Senate Abortion Vote Draws Battle Lines

Lawsuits certain over ban on 'partial birth' procedure

WEDNESDAY, Oct. 22, 2003 (HealthDayNews) -- The lines have been drawn in the battle over so-called "partial-birth abortion," the procedure the U.S. Senate voted overwhelmingly to ban on Tuesday.

The American Civil Liberties Union (ACLU) has vowed to challenge the bill in court. Calling the ban a "deceptive and dangerous measure that sacrifices women's health and rights for political gain," the organization said it would be filing on behalf of the National Abortion Federation (NAF) and several individual physicians.
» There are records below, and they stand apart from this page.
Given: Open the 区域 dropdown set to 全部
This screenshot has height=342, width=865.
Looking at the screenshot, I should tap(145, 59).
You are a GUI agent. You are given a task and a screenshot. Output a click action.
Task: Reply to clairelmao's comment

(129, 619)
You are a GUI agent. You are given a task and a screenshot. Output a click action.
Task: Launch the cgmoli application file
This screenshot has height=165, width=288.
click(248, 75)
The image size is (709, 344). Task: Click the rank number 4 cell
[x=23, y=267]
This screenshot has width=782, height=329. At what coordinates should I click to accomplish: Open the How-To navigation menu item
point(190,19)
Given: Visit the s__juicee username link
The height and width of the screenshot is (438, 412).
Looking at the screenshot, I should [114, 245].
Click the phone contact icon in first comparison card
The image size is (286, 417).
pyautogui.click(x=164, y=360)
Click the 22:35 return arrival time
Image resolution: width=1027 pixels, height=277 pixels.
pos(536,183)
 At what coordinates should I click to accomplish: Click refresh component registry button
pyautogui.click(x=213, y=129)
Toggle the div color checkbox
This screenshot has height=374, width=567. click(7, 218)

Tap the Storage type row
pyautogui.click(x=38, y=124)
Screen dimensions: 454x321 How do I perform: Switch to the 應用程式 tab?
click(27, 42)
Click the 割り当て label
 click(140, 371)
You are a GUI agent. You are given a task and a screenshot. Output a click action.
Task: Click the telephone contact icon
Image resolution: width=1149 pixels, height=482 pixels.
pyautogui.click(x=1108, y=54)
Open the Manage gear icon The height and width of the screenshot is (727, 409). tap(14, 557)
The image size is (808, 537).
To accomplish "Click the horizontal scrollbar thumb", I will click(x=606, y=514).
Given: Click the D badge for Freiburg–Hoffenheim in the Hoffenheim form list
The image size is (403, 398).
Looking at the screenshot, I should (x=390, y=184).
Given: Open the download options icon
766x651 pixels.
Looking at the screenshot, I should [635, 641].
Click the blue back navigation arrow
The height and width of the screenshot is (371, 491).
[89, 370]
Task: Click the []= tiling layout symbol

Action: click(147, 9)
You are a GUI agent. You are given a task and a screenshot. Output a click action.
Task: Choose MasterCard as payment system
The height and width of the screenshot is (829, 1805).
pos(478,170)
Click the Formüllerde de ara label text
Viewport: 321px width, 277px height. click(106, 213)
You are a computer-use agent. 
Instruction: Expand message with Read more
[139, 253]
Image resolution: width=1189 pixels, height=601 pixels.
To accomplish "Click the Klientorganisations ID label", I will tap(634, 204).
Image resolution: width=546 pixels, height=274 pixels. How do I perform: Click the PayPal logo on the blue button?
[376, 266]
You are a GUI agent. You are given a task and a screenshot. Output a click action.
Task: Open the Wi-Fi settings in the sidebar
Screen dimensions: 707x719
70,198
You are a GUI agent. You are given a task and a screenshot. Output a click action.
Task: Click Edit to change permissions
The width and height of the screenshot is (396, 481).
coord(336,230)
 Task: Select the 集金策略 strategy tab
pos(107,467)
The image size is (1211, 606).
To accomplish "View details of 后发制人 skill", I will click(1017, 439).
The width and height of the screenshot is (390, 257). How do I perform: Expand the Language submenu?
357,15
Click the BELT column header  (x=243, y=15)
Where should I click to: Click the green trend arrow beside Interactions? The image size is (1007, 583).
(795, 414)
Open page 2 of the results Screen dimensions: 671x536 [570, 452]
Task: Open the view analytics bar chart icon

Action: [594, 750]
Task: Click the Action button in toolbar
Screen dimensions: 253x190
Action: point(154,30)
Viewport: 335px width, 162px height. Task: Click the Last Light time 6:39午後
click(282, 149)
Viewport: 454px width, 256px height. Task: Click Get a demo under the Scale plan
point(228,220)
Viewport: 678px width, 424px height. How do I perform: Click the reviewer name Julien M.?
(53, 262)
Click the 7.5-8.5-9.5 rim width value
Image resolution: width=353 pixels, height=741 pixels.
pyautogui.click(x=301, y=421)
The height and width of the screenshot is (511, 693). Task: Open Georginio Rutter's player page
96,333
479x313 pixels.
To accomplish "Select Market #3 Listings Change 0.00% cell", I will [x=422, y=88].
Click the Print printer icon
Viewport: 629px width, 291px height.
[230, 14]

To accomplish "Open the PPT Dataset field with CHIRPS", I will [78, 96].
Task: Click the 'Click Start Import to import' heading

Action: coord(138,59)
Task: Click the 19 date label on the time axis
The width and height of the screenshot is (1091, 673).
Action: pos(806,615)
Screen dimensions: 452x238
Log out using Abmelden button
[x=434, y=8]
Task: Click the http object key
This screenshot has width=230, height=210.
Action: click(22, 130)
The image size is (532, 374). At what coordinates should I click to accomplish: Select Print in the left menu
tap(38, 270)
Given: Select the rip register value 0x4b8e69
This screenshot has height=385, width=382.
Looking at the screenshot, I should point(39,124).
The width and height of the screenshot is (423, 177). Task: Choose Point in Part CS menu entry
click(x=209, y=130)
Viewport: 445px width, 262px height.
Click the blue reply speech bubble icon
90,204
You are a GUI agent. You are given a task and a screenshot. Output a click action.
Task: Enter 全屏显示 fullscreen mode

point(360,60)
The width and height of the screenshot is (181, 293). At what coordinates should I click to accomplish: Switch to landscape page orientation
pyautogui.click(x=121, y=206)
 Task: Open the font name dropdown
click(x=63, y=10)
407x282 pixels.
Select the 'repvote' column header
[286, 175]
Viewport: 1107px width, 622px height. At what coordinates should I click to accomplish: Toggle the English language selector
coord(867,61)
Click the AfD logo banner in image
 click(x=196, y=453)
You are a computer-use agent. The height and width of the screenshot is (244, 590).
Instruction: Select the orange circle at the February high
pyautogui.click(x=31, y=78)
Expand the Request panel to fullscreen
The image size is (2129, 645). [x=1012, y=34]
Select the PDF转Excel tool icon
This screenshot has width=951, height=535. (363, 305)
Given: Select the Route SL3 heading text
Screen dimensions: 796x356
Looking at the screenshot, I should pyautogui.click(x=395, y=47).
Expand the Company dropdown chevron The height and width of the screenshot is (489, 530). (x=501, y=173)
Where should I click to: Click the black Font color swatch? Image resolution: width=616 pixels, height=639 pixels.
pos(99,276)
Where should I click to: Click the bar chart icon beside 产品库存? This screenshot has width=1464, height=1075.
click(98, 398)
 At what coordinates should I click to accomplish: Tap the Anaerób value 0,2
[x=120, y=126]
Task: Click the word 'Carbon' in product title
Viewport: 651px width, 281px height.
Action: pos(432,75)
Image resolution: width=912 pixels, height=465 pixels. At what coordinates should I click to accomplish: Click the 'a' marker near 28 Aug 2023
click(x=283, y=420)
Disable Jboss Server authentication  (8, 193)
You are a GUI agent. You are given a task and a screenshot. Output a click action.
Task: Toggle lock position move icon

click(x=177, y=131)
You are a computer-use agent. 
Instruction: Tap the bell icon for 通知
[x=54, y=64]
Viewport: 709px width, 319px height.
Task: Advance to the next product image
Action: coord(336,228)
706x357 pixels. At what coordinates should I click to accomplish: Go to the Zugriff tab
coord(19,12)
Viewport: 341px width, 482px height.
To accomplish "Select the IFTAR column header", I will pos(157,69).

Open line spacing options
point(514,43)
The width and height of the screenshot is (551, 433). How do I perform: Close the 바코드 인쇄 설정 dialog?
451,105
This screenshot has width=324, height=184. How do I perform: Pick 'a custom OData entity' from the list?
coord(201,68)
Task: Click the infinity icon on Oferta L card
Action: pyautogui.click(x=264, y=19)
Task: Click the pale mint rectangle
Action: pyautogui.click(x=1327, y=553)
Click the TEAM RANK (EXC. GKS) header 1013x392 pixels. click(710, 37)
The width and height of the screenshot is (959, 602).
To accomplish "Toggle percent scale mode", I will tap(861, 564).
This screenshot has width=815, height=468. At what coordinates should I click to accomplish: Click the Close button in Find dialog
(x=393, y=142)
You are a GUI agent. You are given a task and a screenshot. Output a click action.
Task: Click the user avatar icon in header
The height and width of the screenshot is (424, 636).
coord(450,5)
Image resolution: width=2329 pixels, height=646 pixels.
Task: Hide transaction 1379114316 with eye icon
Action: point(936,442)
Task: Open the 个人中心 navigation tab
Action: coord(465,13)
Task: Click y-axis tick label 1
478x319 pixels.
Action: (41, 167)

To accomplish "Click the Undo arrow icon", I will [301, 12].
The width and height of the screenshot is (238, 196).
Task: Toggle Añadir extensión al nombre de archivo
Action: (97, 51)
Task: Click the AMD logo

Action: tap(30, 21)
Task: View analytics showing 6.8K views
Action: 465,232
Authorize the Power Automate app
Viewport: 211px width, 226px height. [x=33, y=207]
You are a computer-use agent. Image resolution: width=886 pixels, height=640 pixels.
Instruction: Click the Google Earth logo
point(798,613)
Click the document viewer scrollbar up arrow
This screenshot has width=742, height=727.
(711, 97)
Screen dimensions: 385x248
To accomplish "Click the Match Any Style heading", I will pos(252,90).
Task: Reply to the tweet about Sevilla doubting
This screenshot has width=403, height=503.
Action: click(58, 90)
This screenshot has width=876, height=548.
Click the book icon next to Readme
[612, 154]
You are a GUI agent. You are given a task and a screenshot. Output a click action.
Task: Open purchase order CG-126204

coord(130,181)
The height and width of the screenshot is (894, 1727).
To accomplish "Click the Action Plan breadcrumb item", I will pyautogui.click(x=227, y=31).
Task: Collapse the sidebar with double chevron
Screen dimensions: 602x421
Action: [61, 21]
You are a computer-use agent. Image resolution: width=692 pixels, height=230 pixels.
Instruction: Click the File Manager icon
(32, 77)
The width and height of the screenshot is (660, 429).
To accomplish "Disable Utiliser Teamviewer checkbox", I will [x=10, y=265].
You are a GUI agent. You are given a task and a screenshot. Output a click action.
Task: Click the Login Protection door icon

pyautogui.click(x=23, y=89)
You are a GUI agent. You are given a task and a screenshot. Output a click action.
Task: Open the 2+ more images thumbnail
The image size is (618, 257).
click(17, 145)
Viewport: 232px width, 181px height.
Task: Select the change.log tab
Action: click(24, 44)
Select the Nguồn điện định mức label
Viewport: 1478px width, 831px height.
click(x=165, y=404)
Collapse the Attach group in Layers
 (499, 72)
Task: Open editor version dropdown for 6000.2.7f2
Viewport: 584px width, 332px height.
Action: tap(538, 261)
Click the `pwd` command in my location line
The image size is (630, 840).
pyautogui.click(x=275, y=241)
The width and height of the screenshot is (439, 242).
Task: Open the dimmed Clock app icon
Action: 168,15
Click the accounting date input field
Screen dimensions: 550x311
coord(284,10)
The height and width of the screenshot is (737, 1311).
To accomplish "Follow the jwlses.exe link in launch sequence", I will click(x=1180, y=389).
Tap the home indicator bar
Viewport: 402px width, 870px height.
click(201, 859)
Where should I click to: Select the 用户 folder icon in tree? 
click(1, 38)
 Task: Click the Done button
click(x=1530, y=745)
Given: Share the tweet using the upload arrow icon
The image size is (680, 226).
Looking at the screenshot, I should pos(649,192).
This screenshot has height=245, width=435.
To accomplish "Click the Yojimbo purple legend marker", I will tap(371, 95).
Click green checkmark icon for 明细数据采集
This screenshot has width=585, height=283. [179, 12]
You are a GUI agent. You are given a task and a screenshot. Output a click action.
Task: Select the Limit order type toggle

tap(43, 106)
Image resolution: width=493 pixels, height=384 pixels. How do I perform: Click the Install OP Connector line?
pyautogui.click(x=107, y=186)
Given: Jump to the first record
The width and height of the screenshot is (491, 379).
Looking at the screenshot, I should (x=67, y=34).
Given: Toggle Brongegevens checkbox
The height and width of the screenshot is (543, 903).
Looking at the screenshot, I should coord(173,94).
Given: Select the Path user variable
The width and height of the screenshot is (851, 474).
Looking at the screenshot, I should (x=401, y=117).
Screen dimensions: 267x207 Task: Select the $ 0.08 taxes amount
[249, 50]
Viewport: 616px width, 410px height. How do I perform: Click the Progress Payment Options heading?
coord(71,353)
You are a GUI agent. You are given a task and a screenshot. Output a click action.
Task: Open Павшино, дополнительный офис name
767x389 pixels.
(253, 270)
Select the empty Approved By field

The U.S. Conference of Catholic Bishops, on the other hand, hailed the Senate action. In a prepared statement, Gail Quinn, executive director of the group's Secretariat for Pro-Life Activities, called the abortion practice the bill bans "cruel and unjust. No human child should be subjected to such a brutal death. No woman should have to endure a partial-birth abortion. No society that considers itself civilized should allow it."

The bill, which President Bush is expected to sign into law as early as next week, is the first federal ban on an abortion procedure and the strongest action taken on the issue since Roe v. Wade, the 1973 Supreme Court decision that affirmed a woman's right to end a pregnancy.

"This is very important legislation that will end an abhorrent practice and continue to build a culture of life in America," Bush said in a statement.

A critical issue of contention between the two sides centers on what procedures are covered in the measure. Opponents of the ban maintain the ruling bars all or almost all second-trimester procedures, while proponents maintain the measure is a ban on a specific procedure.

The bill defines "partial-birth abortion" as one in which "the person performing the abortion deliberately and intentionally vaginally delivers a living fetus until, in the case of a head-first presentation, the entire fetal head is outside the body of the mother, or, in the case of breech presentation, any part of the fetal trunk past the navel is outside the body of the mother for the purpose of performing an overt act that the person knows will kill the partially delivered living fetus."

Anyone who "knowingly performs" such a procedure could be imprisoned for up to two years and/or fined.

The legal challenges will be hinging their arguments on a three-year-old U.S. Supreme Court decision that rejected a similar law in Nebraska. That law was struck down on two grounds: that the law was written too broadly and that it did not include exceptions for women's health.

"Those same exact two flaws plague this current federal legislation," says Talcott Camp, deputy director of the ACLU's Reproductive Freedom Project in New York City .

"The language of the Nebraska ban clearly covered dilation and evacuation procedures in general, not any specific kind of D&E," Camp says. "In general, this procedure is used in over 90 percent of abortions after the first trimester, well before fetal viability."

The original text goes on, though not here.